**PROBLEM REQUIREMENTS:** Repeat every line below exactly as it reads.
### MATERIALS PROVIDED ###
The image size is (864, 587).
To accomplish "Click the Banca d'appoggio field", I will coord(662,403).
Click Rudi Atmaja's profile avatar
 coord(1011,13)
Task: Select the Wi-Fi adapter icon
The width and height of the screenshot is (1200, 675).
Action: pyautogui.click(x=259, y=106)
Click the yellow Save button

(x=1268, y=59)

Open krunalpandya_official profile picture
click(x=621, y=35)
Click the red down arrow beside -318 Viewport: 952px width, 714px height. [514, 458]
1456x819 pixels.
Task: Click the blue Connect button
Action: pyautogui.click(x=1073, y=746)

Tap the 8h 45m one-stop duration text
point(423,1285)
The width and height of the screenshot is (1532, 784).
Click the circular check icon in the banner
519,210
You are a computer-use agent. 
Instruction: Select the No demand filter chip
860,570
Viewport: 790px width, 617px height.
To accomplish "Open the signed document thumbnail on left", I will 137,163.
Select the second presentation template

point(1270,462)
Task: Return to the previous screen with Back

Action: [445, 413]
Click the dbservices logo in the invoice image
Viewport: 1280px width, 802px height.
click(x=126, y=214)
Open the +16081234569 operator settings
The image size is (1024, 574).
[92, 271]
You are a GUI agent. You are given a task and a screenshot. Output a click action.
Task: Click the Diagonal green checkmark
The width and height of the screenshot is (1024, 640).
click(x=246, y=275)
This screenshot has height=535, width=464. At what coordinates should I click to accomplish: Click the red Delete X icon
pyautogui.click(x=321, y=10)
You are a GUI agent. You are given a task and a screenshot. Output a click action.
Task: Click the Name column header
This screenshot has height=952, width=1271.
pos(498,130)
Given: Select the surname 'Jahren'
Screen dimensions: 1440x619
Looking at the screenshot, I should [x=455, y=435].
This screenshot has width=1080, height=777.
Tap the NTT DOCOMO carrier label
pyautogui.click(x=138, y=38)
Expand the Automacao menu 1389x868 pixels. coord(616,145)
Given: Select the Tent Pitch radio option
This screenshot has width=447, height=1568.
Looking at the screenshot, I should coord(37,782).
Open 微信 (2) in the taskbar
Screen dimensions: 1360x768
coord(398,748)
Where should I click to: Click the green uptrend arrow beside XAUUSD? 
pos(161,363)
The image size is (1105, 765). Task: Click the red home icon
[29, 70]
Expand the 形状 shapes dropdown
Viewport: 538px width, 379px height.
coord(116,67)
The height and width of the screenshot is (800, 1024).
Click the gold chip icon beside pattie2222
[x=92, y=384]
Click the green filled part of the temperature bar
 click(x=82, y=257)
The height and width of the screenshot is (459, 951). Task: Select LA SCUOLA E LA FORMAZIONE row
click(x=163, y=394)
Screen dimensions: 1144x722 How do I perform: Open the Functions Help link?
###
**SOLUTION TO THIS PROBLEM:**
The image size is (864, 587).
To accomplish "Click the Banca d'appoggio field", I will coord(662,403).
Click Rudi Atmaja's profile avatar
 coord(1011,13)
Task: Select the Wi-Fi adapter icon
The width and height of the screenshot is (1200, 675).
Action: pyautogui.click(x=259, y=106)
Click the yellow Save button

(x=1268, y=59)

Open krunalpandya_official profile picture
click(x=621, y=35)
Click the red down arrow beside -318 Viewport: 952px width, 714px height. [514, 458]
1456x819 pixels.
Task: Click the blue Connect button
Action: pyautogui.click(x=1073, y=746)

Tap the 8h 45m one-stop duration text
point(423,1285)
The width and height of the screenshot is (1532, 784).
Click the circular check icon in the banner
519,210
You are a computer-use agent. 
Instruction: Select the No demand filter chip
860,570
Viewport: 790px width, 617px height.
To accomplish "Open the signed document thumbnail on left", I will 137,163.
Select the second presentation template

point(1270,462)
Task: Return to the previous screen with Back

Action: [445, 413]
Click the dbservices logo in the invoice image
Viewport: 1280px width, 802px height.
click(x=126, y=214)
Open the +16081234569 operator settings
The image size is (1024, 574).
[92, 271]
You are a GUI agent. You are given a task and a screenshot. Output a click action.
Task: Click the Diagonal green checkmark
The width and height of the screenshot is (1024, 640).
click(x=246, y=275)
This screenshot has height=535, width=464. At what coordinates should I click to accomplish: Click the red Delete X icon
pyautogui.click(x=321, y=10)
You are a GUI agent. You are given a task and a screenshot. Output a click action.
Task: Click the Name column header
This screenshot has height=952, width=1271.
pos(498,130)
Given: Select the surname 'Jahren'
Screen dimensions: 1440x619
Looking at the screenshot, I should [x=455, y=435].
This screenshot has width=1080, height=777.
Tap the NTT DOCOMO carrier label
pyautogui.click(x=138, y=38)
Expand the Automacao menu 1389x868 pixels. coord(616,145)
Given: Select the Tent Pitch radio option
This screenshot has width=447, height=1568.
Looking at the screenshot, I should coord(37,782).
Open 微信 (2) in the taskbar
Screen dimensions: 1360x768
coord(398,748)
Where should I click to: Click the green uptrend arrow beside XAUUSD? 
pos(161,363)
The image size is (1105, 765). Task: Click the red home icon
[29, 70]
Expand the 形状 shapes dropdown
Viewport: 538px width, 379px height.
coord(116,67)
The height and width of the screenshot is (800, 1024).
Click the gold chip icon beside pattie2222
[x=92, y=384]
Click the green filled part of the temperature bar
 click(x=82, y=257)
The height and width of the screenshot is (459, 951). Task: Select LA SCUOLA E LA FORMAZIONE row
click(x=163, y=394)
Screen dimensions: 1144x722 How do I perform: Open the Functions Help link?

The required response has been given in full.